Beam expander on a camera

Joined
Feb 22, 2017
Messages
253
Points
28
There's lots of talk about beam expanders on lasers, but how about using them on small cameras? Are the optics high enough quality? I assume so. Would a BE be compatible with camera optics? The idea would be to just slide a BE over a pocket camera's telescoping lens and maybe using magnets to hold it on, for the purpose of improving lighting conditions. Where can I find a good one to try? Ideally the small lens would be around 15-20mm, and the big one around 40-60mm.
 





A telescope is the same thing as a beam expander, a camera telephoto lens is one too but custom made for the camera sensor. You could try to use a beam expander on a camera, but the aperture size might be too far off for the sensor size.
 
You would need achromats (lenses where the focal shift is the same over the visible spectrum) which are pretty costly.
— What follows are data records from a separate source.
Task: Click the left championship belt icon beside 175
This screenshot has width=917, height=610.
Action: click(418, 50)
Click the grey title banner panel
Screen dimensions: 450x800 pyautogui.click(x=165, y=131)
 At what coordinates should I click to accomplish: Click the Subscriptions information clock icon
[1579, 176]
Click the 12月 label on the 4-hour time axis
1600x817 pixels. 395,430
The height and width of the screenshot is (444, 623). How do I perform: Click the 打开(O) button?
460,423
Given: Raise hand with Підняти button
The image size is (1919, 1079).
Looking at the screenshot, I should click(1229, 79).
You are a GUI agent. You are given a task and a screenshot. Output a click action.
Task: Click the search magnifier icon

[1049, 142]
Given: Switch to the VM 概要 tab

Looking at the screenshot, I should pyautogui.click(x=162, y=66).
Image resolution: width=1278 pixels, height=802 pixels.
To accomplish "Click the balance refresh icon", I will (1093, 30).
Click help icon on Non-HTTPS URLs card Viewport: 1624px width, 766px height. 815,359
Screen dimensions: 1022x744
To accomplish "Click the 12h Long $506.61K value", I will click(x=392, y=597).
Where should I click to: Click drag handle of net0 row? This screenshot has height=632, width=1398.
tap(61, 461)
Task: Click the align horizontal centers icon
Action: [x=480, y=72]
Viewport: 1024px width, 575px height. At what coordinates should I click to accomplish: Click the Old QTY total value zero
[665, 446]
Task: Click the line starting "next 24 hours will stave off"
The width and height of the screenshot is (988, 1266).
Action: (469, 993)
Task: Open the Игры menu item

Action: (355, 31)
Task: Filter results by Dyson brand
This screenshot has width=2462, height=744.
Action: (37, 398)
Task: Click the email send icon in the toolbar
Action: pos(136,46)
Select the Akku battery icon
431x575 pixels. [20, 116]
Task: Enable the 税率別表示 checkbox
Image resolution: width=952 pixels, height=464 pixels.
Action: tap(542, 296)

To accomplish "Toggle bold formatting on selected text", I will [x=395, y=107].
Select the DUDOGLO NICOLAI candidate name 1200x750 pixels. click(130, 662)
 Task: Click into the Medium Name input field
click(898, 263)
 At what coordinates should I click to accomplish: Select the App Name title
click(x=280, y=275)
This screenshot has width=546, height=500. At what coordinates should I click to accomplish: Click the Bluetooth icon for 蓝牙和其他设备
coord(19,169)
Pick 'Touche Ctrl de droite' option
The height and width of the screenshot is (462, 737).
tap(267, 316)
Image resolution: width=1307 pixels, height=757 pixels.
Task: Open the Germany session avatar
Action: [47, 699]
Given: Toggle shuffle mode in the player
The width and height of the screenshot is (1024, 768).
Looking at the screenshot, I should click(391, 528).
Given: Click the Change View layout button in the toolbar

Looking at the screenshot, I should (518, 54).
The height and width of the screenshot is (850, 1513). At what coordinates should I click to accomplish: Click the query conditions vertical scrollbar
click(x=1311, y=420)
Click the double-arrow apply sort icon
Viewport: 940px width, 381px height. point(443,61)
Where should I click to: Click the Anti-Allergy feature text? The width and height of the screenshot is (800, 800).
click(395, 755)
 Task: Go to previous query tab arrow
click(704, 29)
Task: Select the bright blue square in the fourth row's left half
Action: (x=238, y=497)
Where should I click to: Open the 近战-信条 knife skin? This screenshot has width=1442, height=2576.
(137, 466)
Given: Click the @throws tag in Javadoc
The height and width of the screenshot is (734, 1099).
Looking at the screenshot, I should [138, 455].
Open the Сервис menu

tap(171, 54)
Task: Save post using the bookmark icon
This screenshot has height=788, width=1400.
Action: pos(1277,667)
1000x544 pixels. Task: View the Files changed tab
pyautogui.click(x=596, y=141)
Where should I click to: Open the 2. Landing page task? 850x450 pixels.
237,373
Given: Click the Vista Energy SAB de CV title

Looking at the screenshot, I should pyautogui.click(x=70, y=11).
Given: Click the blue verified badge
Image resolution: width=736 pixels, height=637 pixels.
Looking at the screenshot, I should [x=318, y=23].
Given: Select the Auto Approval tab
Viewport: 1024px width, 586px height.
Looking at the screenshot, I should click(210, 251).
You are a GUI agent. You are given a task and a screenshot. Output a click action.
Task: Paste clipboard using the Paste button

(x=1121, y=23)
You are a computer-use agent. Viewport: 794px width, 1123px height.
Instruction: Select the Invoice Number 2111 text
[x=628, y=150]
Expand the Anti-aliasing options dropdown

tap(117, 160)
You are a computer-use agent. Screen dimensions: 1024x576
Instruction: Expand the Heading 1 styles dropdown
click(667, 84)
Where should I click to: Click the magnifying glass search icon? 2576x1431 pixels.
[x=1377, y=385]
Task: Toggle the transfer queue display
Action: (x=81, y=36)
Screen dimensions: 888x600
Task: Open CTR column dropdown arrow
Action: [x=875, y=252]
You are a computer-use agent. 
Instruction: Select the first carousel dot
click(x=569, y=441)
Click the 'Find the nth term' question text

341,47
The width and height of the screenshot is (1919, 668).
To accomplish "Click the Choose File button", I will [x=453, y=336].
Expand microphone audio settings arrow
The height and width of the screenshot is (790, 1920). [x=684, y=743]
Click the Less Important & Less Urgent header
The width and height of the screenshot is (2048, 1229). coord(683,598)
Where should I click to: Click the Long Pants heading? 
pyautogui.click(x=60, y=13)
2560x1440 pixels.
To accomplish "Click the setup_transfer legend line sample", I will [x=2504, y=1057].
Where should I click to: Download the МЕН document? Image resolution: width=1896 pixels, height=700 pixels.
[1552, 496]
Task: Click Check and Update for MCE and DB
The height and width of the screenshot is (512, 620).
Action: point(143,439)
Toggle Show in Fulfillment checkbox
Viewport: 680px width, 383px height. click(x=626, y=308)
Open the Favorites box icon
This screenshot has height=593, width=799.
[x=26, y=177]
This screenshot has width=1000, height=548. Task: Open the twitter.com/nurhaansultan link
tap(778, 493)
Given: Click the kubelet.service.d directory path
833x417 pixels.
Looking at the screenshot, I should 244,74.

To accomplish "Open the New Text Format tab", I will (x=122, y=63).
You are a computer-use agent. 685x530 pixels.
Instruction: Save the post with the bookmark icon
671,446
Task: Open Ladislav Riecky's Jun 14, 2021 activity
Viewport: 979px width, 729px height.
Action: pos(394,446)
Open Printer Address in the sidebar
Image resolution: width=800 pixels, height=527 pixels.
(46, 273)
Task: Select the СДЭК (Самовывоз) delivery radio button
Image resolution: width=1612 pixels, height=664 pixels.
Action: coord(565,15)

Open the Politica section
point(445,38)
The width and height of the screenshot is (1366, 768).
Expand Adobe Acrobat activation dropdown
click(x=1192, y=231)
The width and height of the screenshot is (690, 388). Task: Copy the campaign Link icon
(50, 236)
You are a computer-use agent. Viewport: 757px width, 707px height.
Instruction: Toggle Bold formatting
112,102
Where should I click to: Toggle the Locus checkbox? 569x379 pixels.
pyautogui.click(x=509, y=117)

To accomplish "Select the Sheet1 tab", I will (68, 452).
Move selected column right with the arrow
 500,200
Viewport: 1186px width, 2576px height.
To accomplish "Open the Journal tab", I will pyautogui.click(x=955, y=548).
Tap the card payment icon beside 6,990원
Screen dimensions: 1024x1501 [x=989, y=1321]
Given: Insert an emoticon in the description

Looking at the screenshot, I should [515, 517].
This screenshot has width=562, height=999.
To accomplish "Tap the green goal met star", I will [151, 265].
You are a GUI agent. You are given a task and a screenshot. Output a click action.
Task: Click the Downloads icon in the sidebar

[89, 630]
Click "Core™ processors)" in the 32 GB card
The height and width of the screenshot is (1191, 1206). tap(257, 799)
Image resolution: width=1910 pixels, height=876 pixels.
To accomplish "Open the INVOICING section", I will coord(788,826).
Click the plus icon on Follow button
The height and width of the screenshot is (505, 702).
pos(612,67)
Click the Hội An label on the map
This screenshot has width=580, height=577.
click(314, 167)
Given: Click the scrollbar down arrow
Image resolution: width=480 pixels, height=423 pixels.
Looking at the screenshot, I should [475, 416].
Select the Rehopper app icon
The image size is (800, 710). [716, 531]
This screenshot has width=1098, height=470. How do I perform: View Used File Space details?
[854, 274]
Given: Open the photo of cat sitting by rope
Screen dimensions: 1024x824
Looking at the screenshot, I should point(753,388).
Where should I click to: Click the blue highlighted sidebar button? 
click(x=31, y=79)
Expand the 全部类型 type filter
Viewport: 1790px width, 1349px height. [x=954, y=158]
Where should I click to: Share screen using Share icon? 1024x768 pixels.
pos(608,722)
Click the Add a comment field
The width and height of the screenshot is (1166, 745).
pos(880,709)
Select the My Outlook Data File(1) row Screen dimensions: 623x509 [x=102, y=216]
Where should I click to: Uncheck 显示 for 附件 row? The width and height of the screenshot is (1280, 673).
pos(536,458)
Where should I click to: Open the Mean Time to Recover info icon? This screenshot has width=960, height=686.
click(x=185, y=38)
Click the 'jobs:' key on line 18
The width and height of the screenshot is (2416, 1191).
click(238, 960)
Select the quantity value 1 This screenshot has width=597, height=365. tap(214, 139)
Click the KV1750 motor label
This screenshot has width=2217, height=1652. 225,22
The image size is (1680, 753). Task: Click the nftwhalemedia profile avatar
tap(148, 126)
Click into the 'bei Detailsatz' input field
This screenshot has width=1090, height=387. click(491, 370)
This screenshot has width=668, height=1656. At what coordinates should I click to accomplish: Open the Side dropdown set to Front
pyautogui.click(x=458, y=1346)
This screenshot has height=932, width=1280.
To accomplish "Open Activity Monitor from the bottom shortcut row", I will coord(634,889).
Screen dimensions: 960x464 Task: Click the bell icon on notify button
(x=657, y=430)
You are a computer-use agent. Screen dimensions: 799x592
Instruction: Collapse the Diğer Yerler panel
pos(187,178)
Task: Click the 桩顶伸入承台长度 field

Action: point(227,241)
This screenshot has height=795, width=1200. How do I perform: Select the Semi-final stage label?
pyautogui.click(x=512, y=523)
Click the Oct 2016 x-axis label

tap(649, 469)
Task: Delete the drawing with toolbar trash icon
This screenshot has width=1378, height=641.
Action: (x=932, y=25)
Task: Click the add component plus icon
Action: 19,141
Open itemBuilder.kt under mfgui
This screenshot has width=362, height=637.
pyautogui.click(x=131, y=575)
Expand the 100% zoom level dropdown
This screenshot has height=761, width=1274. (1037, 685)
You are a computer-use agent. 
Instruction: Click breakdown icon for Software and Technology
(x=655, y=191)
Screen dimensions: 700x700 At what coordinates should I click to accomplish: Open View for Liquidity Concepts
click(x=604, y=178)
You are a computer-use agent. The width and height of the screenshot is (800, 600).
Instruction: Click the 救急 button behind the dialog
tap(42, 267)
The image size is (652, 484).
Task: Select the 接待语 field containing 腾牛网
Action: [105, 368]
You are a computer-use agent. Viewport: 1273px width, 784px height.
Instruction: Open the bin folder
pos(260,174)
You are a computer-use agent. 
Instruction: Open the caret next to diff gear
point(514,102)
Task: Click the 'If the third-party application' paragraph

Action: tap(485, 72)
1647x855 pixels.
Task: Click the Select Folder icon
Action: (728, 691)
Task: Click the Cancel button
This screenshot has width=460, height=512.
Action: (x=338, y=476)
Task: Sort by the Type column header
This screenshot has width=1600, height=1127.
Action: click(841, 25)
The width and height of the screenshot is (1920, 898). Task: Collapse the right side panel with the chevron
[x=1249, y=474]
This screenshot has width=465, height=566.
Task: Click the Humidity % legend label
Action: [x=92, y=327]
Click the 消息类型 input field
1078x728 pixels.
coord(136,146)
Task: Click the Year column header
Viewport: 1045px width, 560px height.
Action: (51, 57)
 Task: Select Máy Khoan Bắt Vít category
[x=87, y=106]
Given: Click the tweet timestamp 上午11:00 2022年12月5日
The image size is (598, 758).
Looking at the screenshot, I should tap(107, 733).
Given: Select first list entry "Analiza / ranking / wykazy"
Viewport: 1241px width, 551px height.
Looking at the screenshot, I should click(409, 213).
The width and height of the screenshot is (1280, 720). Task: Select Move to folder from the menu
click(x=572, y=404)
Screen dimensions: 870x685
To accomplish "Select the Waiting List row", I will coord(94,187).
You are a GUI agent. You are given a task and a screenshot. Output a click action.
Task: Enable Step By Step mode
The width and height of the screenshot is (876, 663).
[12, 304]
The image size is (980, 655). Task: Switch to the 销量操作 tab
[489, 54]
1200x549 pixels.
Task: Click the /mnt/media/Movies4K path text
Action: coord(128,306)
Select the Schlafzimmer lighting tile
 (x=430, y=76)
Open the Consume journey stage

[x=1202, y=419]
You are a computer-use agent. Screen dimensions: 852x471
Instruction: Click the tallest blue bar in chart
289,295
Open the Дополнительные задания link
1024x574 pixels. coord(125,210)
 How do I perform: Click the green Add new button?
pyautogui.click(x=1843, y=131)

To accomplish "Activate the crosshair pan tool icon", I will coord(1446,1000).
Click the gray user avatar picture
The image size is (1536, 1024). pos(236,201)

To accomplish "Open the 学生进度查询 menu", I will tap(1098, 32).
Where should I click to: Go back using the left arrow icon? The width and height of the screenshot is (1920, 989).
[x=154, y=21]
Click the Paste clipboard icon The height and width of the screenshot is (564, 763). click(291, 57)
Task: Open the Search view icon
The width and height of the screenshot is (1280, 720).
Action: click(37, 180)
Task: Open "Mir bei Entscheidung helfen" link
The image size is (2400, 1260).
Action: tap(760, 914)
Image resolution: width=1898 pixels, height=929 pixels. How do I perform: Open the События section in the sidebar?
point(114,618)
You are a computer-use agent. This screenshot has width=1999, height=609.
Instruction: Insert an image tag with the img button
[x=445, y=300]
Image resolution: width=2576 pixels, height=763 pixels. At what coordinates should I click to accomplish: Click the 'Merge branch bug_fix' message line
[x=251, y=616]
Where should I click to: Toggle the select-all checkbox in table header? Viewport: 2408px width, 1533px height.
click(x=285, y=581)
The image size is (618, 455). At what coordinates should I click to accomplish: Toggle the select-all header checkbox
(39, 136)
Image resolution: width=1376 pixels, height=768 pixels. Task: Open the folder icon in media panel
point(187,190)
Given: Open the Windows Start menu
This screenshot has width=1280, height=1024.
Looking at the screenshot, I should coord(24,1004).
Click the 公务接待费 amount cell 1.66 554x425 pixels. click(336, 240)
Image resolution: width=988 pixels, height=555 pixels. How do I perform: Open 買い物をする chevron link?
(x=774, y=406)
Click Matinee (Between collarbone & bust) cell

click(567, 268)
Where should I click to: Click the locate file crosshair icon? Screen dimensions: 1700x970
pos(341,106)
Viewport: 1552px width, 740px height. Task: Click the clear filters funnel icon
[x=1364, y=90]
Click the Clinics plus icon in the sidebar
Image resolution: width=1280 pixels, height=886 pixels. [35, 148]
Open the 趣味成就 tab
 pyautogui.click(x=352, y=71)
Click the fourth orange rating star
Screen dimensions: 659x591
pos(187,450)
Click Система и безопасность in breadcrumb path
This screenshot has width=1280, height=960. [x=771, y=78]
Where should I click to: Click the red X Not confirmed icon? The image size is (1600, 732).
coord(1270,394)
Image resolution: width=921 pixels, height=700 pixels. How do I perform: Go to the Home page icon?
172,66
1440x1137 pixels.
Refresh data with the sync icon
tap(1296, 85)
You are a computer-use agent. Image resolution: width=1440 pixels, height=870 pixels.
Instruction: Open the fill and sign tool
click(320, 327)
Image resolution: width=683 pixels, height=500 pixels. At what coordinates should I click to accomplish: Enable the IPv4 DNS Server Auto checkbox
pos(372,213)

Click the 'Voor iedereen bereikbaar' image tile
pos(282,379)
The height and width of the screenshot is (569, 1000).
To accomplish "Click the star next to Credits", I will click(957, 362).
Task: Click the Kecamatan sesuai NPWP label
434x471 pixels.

But if you can get a lens pair cheap it will definitely work with some degraded optical image quality.

Singlemode
 
I wouldn't call a telephoto lens a BE in the way I mean. I'm hoping, if possible, to use one as an aperture expander (like a reverse BE?) vs expanding light for zoom. That's why I don't know if a normal BE would work. Because it might just act like a wide angle lense instead of a neutral zoom extra light gathering lens. I've had the idea a few time, then keep remembering that what I want might be impossible without a much more complex lens setup.
 
I didn't think about the different wavelengths of color, good point SM.
 
I guess normal light wouldn't work through a BE very well anyway
 
A BE is a telescope. In fact, in laser optics the two are used interchangeably.
 
There's lots of talk about beam expanders on lasers, but how about using them on small cameras? Are the optics high enough quality? I assume so. Would a BE be compatible with camera optics? The idea would be to just slide a BE over a pocket camera's telescoping lens and maybe using magnets to hold it on, for the purpose of improving lighting conditions. Where can I find a good one to try? Ideally the small lens would be around 15-20mm, and the big one around 40-60mm.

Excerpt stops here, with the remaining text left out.